Die Auflösung dieses Compartment-Modells ist nun feingliedriger gestaltet als die in 2020 verwendeten Modelle. Die beteiligten Wissenschaftler haben das Modell erweitert. Hinzu kommen Personen E, die dem Virus ausgesetzt waren (Exposed), und die infizierten Personen werden noch in schwere, milde oder asymptomatische Verläufe unterschieden. Auch ein gewisser Prozentsatz an geimpften Personen, die sich möglicherweise trotz Impfung noch infizieren, gehen in das Modell ein.
Das Modell ermöglicht es also mit Hilfe der Fülle von Parametern verschiedene Optimierungsziele zu berechnen.: zum einen die Krankenhäuser nicht zu überlasten und zum anderen social distancing nur wenn nötig einzusetzen. Insbesondere lässt sich das Modell immer wieder auf den aktuellen Stand anpassen. Dadurch können die Wissenschaftlerinnen und Wissenschaftler mit diesem Modell nicht nur eine einzige langfristige sondern mit dem jeweiligen aktuellen Wissen die bestmögliche Strategie für die nächsten drei, vier oder sechs Wochen berechnen.

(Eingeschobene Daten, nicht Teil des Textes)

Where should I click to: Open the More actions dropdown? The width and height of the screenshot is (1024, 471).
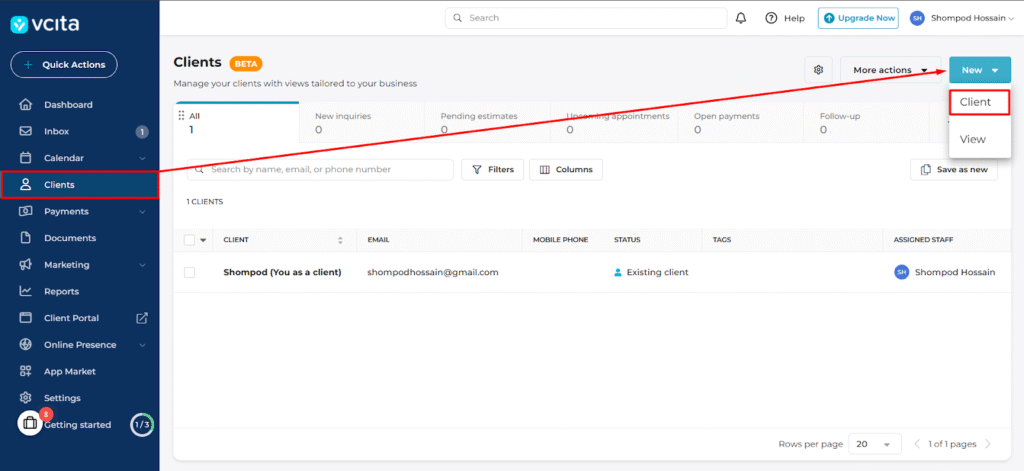[x=889, y=70]
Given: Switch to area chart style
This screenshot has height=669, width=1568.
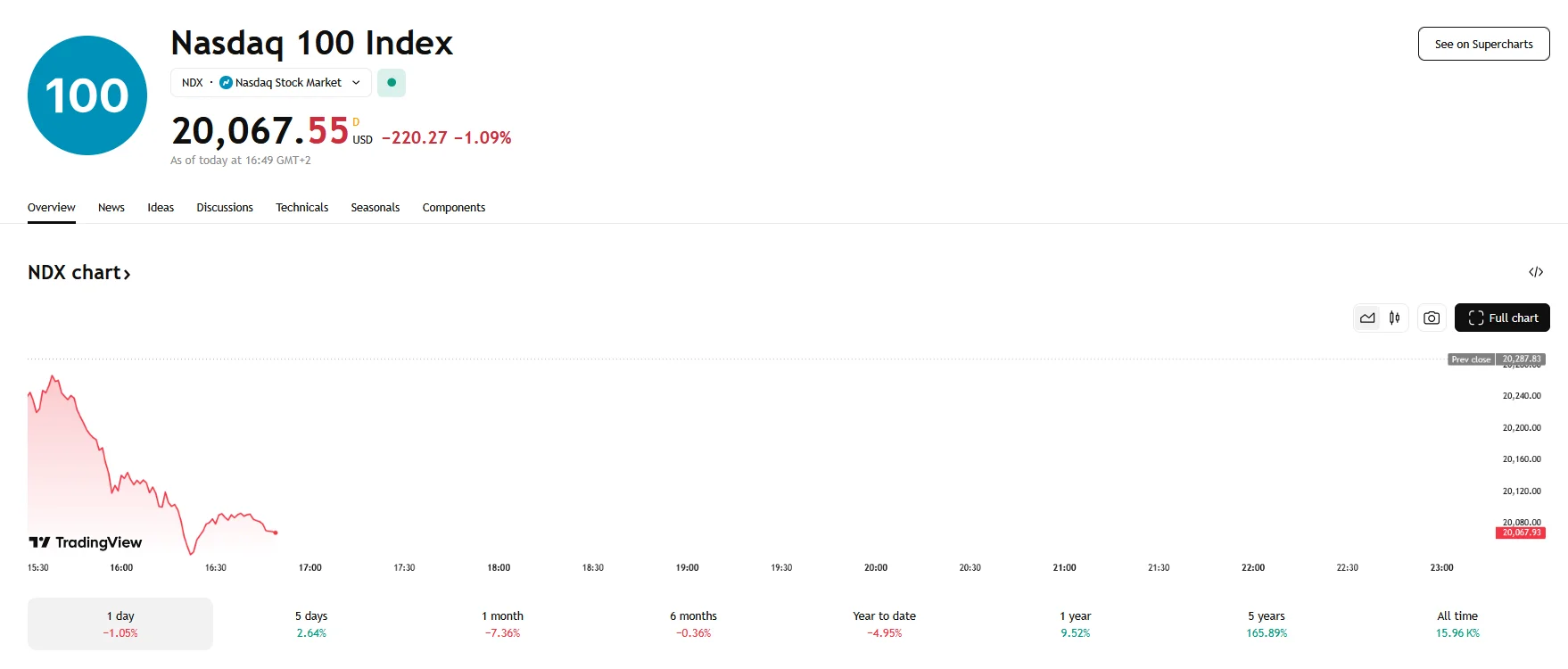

Damit ließen sich größere COVID-19–Ausbrüche zukünftig gut unter Kontrolle halten.
Für die Arbeit an dem erweiterten Modell kooperieren Mathematikerinnen und Mathematiker der Forschungsgruppe Numerische Methoden in der System- und Regelungstheorie am Max-Planck-Institut Magdeburg mit den Teams um Prof. Dr. Thomas Hotz, Fachgebiet Wahrscheinlichkeitsrechnung und mathematische Statistik, und Prof. Dr. Karl Worthmann, Fachgebiet Optimization-based Control, an der Technischen Universität Ilmenau.